Une pyramide mortuaire a été élevée dans le bois où périt Bossack. Elle porte ces mots :

BOSSACK-HAUKÉ

NÉ LE 19 MARS 1834

MORT LE 21 JANVIER 1871

Noble enfant de la Pologne,

Il fut, en 1863, un de ses

plus braves défenseurs,

et en 1871 vint verser

son sang pour la France

[9] La Guerre en province, par M. Charles de Freycinet, p. 272.

[10] Au sujet de cette triste affaire le commandant publia l'ordre du jour suivant :

« Le commandant supérieur a été vivement affecté par la perte de la plus grande partie du détachement de Danjoutin, qui a été fait prisonnier de guerre sans qu'on pût lui porter secours. La faute doit d'abord en être attribuée aux deux compagnies de Saône-et-Loire placées près du passage à niveau du chemin de fer. Les hommes et les officiers de ces compagnies ont manqué à leur devoir en ne résistant pas à outrance à la colonne ennemie qui les a assaillis ; leur devoir strict était de tenir jusqu'au dernier, pour assurer la retraite de leurs camarades. Le conseil de guerre sera appelé à apprécier la conduite des officiers en cette circonstance.

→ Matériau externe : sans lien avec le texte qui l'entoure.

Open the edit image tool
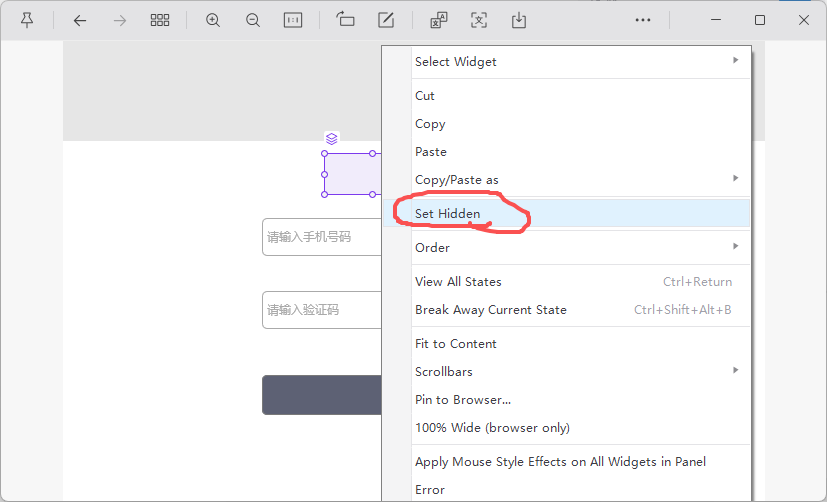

« Le capitaine de la compagnie du Haut-Rhin, cantonnée au moulin entre le Fourneau et Danjoutin, a également manque à tous ses devoirs en ne se portant pas avec la partie de ses forces disponible au secours du village de Danjoutin, aussitôt qu'il entendait la fusillade. Servant de renfort, d'après mes instructions formelles, il ne pouvait hésiter à se porter en avant, au lieu de se replier honteusement sans combat sur le Fourneau, en laissant sans secours les compagnies placées dans le village.

« Enfin les commandants des Hautes et Basses-Perches ont montré avec quelle négligence ils plaçaient leurs grand' gardes et leurs sentinelles, par l'impossibilité où ils sont restés pendant plusieurs heures de savoir au juste ce qui se passait et de pouvoir m'en rendre compte. Le commandant supérieur pense que cet exemple leur servira de leçon pour l'avenir, etc. »

« Enfin les compagnies du 1er bataillon du 16e régiment, appelées à marcher pour la reprise du village, ont mis, à se réunir en armes sur la place, beaucoup trop de temps. Il est indispensable que les troupes déploient plus de diligence en cas d'alerte, si elles veulent être en mesure d'agir efficacement.

(Voir aux pièces justificatives divers documents sur celte affaire.)

[11] La Défense de Belfort, écrite sous le contrôle de M. le colonel Denfert-Rochereau, page 299.